▸ PROBLEM REQUIREMENTS
Repeat exactly, and only, the lines below starting at the line that contains "Quoted (603, 426)" and ending at the line that contains "TOP 30 Most Read (397, 41)", inclusive of both.

(TASK DATA Opens)

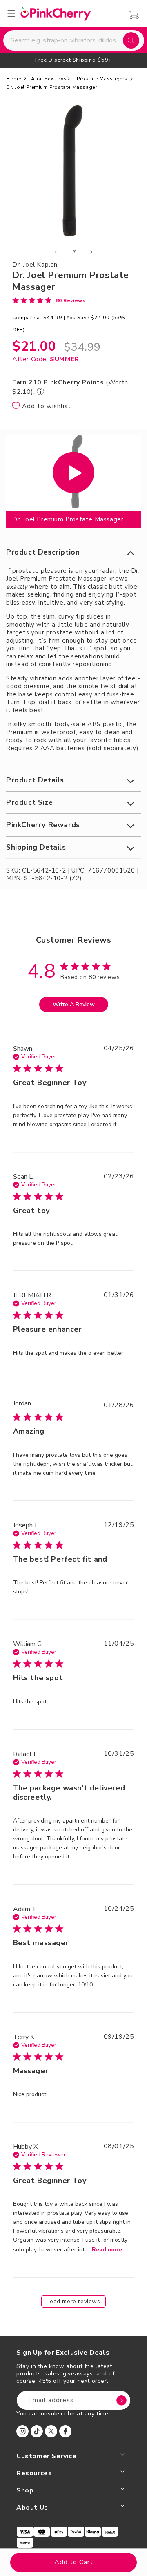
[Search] (131, 40)
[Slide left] (56, 252)
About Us (32, 2507)
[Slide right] (91, 252)
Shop (24, 2490)
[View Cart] (132, 15)
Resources (34, 2473)
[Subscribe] (121, 2400)
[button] (73, 552)
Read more (107, 2249)
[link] (49, 300)
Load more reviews (73, 2301)
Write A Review (74, 1004)
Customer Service (46, 2456)
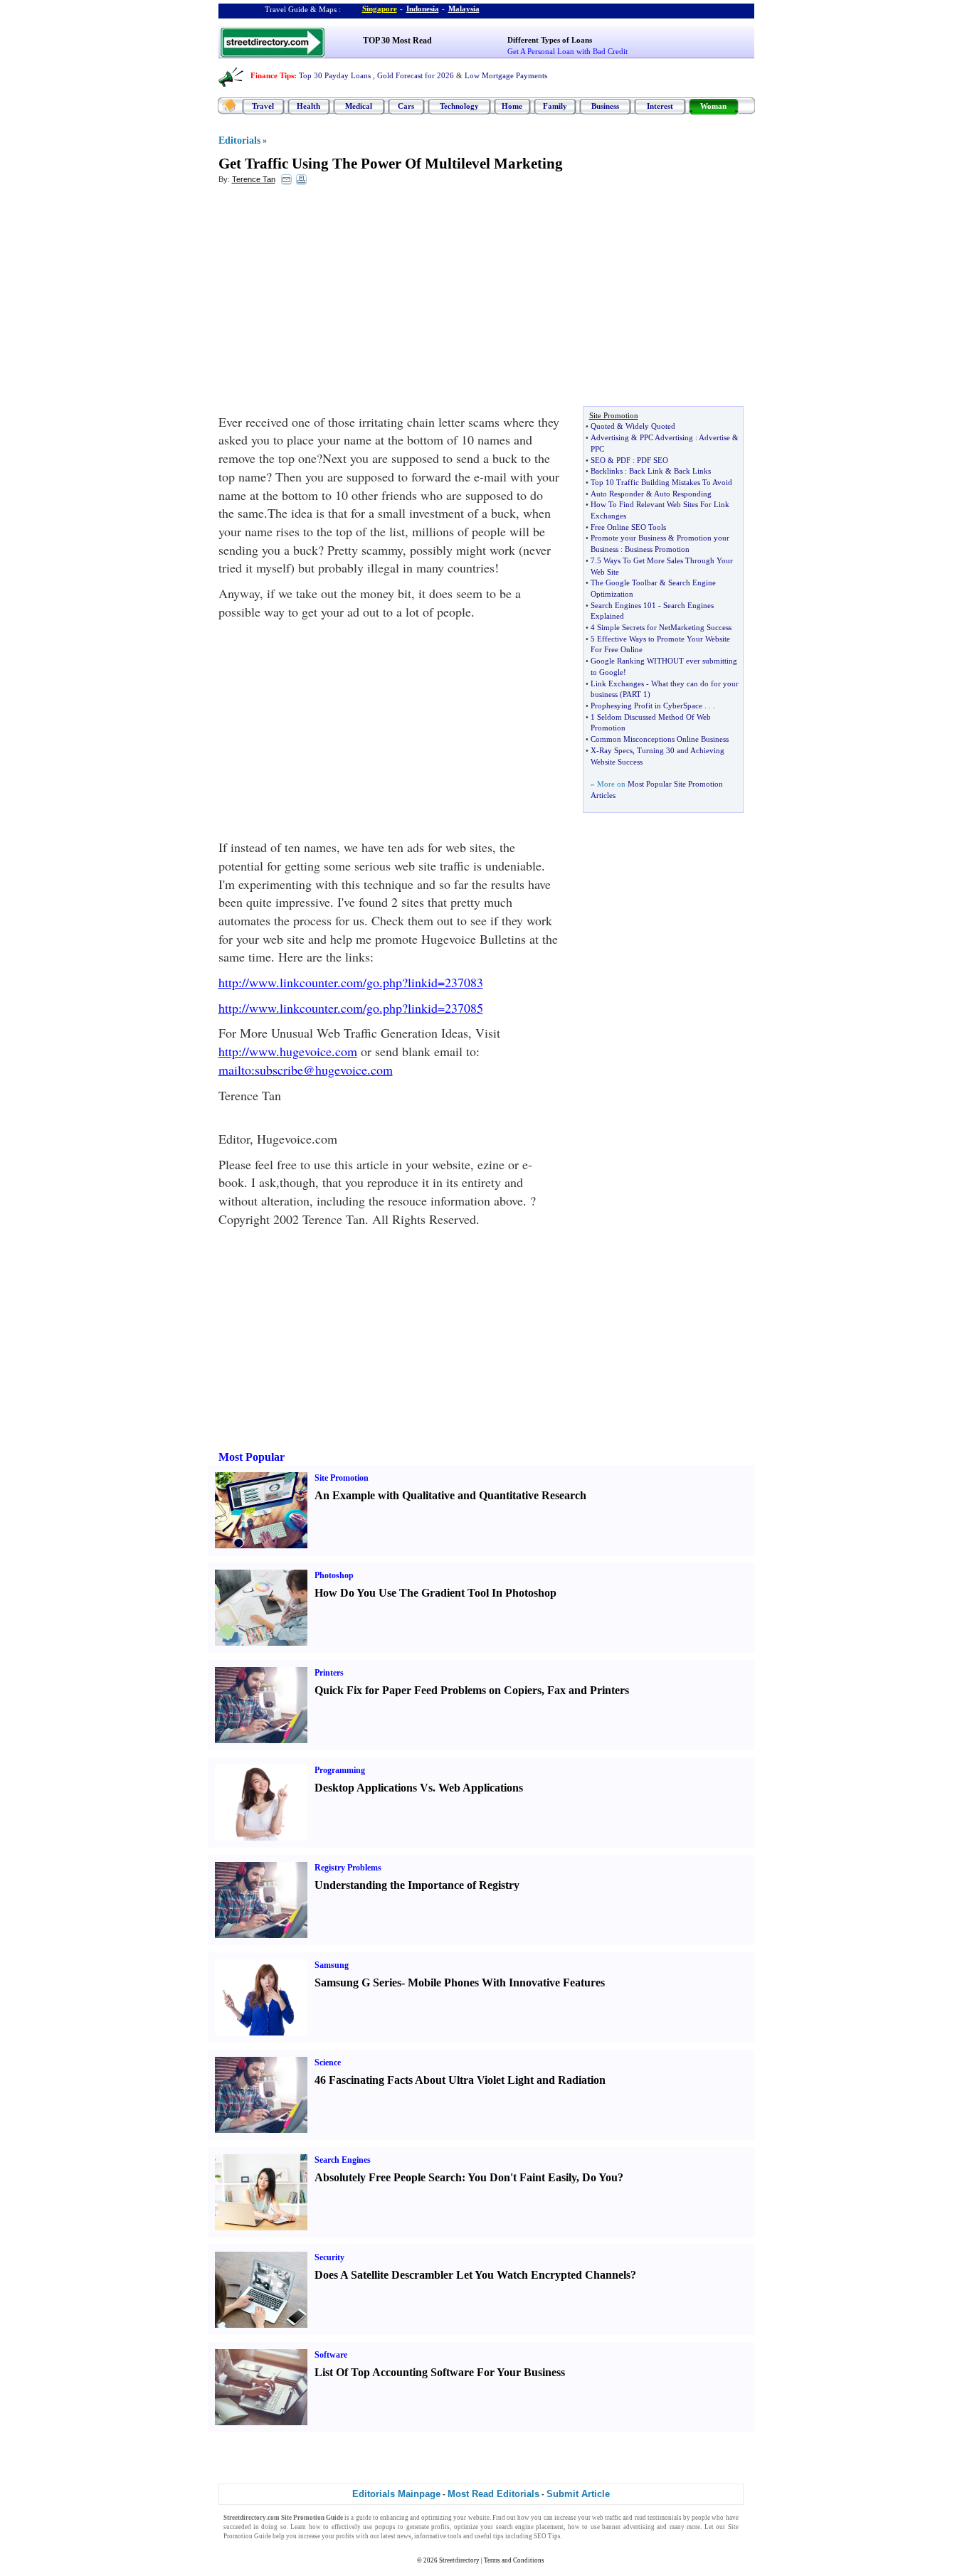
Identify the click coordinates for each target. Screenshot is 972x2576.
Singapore (379, 8)
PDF (623, 460)
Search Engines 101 (623, 605)
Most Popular (251, 1457)
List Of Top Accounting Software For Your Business (440, 2372)
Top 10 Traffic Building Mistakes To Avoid (661, 482)
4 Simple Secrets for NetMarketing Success (661, 627)
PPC (597, 449)
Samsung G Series (358, 1982)
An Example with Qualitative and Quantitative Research (450, 1495)
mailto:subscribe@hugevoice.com (305, 1069)
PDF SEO (652, 460)
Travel (263, 106)
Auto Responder (617, 493)
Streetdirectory (459, 2560)
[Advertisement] (334, 299)
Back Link (646, 471)
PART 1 (635, 694)
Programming (340, 1770)
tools (455, 2536)
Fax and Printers (588, 1690)
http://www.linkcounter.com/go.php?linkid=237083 (350, 982)
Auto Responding (683, 493)
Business (605, 106)
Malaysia (464, 8)
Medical (358, 106)
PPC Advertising (666, 437)
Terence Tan (253, 179)
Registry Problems (348, 1868)
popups (385, 2526)
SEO (598, 460)
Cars (406, 106)
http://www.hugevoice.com (287, 1051)
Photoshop (334, 1575)
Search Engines (343, 2160)
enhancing (394, 2517)
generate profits (428, 2526)
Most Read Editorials (493, 2494)
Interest (660, 106)
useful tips (489, 2536)
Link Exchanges (617, 683)
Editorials (239, 140)
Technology (459, 106)
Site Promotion (342, 1478)
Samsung (332, 1965)
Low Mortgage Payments (506, 75)
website (479, 2517)
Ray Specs (616, 750)
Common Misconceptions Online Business (660, 739)
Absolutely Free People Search (388, 2177)
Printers (329, 1673)
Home (512, 106)
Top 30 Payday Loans (335, 75)
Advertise (714, 437)
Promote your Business (628, 537)
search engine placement (530, 2526)
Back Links (692, 471)
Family (555, 106)
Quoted (603, 426)
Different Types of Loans (549, 40)
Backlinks (607, 471)
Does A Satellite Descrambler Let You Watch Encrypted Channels (472, 2275)
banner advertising (628, 2526)
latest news (396, 2536)
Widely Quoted (650, 426)
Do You (600, 2177)
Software (331, 2355)
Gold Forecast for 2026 (415, 75)
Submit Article (578, 2494)
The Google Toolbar (624, 582)
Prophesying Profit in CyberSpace (646, 705)
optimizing (436, 2517)
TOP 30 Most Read (397, 41)
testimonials (665, 2517)
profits (345, 2536)
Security (329, 2257)
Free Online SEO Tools (628, 527)
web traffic (606, 2517)
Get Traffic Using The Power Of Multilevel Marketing (390, 163)
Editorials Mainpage (396, 2494)
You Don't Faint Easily (521, 2177)
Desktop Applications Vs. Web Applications (419, 1788)
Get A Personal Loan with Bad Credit (567, 51)
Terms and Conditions (514, 2560)
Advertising (610, 437)
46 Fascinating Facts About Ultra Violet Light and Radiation (460, 2080)
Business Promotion (657, 549)
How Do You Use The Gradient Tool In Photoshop (435, 1593)
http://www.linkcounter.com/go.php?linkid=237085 (350, 1007)
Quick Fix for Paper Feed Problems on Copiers (428, 1690)
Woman (713, 106)
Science (328, 2062)
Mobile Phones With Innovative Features (506, 1982)
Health (308, 106)
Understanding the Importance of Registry (417, 1885)
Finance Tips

(TASK DATA Closes)

▸ PROBLEM SOLUTION
Quoted (603, 426)
Different Types of Loans (549, 40)
Backlinks (607, 471)
Does A Satellite Descrambler Let You Watch Encrypted Channels (472, 2275)
banner advertising (628, 2526)
latest news (396, 2536)
Widely Quoted (650, 426)
Do You (600, 2177)
Software (331, 2355)
Gold Forecast for 2026 (415, 75)
Submit Article (578, 2494)
The Google Toolbar (624, 582)
Prophesying Profit in CyberSpace (646, 705)
optimizing (436, 2517)
TOP 30 Most Read (397, 41)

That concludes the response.